APRIL 20, 2021 • 242 Pages

4 Stars

Rating: 4 out of 5.

With food, family, and death at the centerpiece of this service, “Crying in H Mart,” is a gathering of the ugly side of grief and dying, the little moments of happiness interspersed in-between, and the eventual rise to acceptance of the love that never leaves.

I’ve never been the biggest fan of memoires. I’ve always felt, and still kinda do, that most try too hard to impart significance where there is none. However, I truly did enjoy this book.

There were many tidbits of Michelle’s experience as an Asian American that resonated so strongly with me (like dreams of shit and the reality of being too Asian and too American at the same time). And while Zauner does not shy away from her relationship with her parents, both tender and tumultuous, what always comes out is the love between all of them. Her raw honesty made her family feel more real than picturesque. Sometimes I felt like I was listening to chismis with the way she was exposing her father– a relationship which still, largely, feels unexplored to me.

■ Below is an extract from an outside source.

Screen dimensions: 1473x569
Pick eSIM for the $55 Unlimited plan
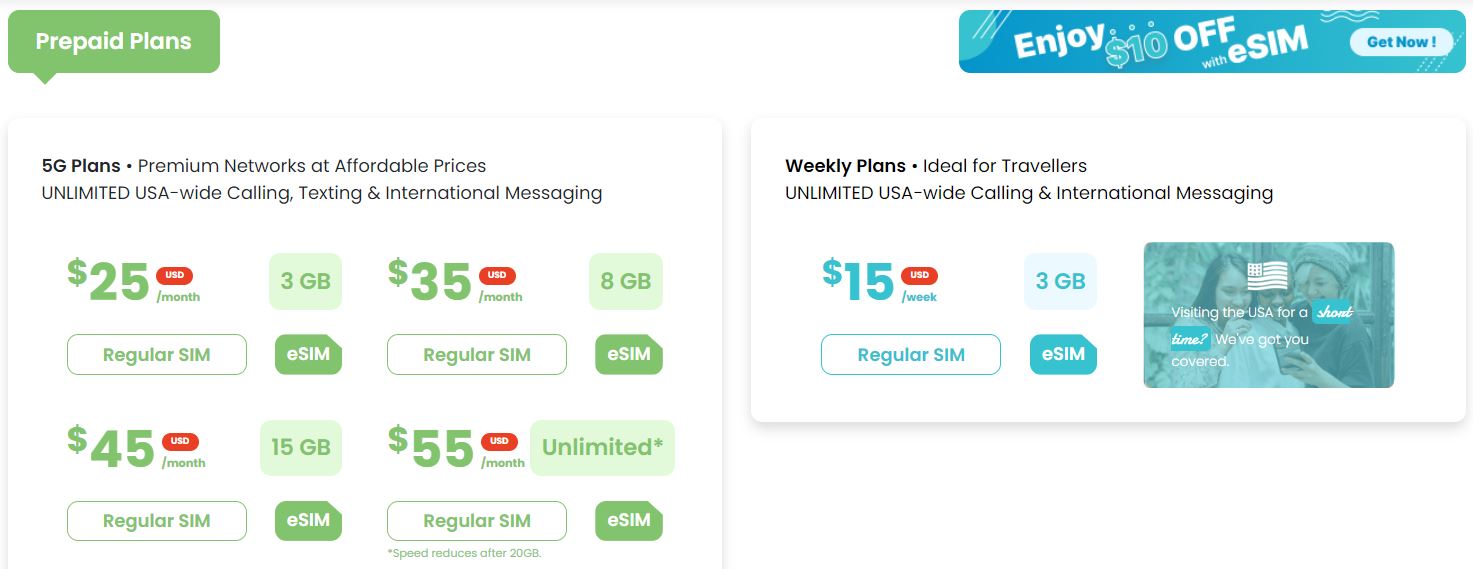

Loss is a universal experience. While a book about losing someone you love to cancer isn’t all that special, what truly sets this memoir apart from others isn’t the tragedy of losing her mother to cancer, but Zauner’s writing. Her exploration of her grief through food, too, but most of all, the duality of her identity as an Asian American that becomes more striking with the loss of her most immediate connection to her Korean heritage— her mother.